La rapidité avec laquelle le chomskysme s'est répandu dans les universités aux États-Unis dans les années 1960 m'a convaincu que j'avais raison de considérer l'enseignement des sciences humaines et sociales comme un endoctrinement, plutôt qu'un traitement objectif des connaissances. La réception des idées autoritaires de Lorenz et de ses apologistes dans les départements de biologie m'a offert une nouvelle perspective sur les motivations impliquées dans l'uniformité des vues orthodoxes de la biologie et de la médecine.

En étant introduit dans une profession, toute tendance résiduelle à la pensée analogique-métaphorique est supprimée. J'ai connu des personnes perspicaces et imaginatives qui, après un an ou deux à la faculté de médecine, étaient devenues des suiveurs de règles rigides.

L'une des questions perpétuelles que les gens posent lorsqu'ils apprennent la suppression d'une thérapie est « si les médecins le font pour défendre les anciennes méthodes rentables, comment peuvent-ils refuser d'utiliser la meilleure méthode même pour eux-mêmes et leur famille ? » La réponse semble être que leur esprit a été radicalement affecté par leur formation professionnelle.

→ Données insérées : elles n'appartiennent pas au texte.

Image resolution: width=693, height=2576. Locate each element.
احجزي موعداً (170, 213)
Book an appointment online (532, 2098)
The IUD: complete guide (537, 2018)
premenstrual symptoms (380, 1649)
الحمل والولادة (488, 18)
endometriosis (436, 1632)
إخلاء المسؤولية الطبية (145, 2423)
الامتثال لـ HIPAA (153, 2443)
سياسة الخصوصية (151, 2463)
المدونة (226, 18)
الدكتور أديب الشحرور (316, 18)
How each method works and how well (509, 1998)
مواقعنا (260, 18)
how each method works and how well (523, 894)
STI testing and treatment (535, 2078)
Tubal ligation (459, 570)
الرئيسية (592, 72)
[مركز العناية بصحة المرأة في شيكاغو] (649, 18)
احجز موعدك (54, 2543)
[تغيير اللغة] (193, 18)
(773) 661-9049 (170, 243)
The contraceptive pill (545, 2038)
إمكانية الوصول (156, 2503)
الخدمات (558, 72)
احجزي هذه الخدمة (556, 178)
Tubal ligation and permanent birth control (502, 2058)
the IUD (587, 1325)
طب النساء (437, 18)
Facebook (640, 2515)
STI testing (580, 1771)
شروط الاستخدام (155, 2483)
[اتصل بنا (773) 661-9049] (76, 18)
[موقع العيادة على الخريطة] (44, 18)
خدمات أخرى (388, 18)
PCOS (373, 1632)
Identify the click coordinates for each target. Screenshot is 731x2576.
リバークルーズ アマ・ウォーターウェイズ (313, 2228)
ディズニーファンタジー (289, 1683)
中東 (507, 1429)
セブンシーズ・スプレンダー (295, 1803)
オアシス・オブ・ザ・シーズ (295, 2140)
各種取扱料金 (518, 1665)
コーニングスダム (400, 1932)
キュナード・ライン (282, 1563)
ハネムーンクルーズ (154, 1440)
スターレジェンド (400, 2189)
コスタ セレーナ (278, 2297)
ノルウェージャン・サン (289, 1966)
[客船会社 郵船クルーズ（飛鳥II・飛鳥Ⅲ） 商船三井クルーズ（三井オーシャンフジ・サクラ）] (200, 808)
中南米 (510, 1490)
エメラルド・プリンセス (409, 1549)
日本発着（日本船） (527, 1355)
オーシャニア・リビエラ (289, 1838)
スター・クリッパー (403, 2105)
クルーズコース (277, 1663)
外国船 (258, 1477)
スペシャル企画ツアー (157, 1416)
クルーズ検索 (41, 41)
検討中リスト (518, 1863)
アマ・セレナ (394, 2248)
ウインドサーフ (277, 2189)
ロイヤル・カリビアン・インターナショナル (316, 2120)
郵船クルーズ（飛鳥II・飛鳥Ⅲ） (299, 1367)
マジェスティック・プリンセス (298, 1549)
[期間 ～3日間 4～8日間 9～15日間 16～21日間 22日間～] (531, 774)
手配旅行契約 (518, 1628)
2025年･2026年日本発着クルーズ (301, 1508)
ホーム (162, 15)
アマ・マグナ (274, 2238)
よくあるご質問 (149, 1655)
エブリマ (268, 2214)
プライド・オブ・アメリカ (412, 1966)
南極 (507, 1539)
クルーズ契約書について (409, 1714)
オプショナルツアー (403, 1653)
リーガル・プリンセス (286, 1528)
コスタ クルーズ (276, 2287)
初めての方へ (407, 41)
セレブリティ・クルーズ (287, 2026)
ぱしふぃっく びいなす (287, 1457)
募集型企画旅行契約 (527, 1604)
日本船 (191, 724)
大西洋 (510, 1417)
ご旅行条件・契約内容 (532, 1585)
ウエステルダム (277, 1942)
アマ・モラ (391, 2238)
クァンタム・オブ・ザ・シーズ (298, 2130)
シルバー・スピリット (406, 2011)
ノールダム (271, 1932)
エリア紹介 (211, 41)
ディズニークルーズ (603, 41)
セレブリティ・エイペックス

Depuis de nombreuses années, le cancer et l'inflammation ont été connus pour être étroitement associés, voire des aspects d'un seul processus. Cela était évident pour les personnes « à l'esprit analogique », mais semblait totalement improbable pour la mentalité essentialiste, en raison de l'endoctrinement selon lequel l'inflammation est une bonne chose, qui ne pourrait pas coexister avec une mauvaise chose comme le cancer.

La philosophie du langage peut sembler éloignée de la politique et des problèmes pratiques, mais les rois et les publicitaires ont compris que les mots et les idées sont puissamment influents dans le maintien des relations de pouvoir.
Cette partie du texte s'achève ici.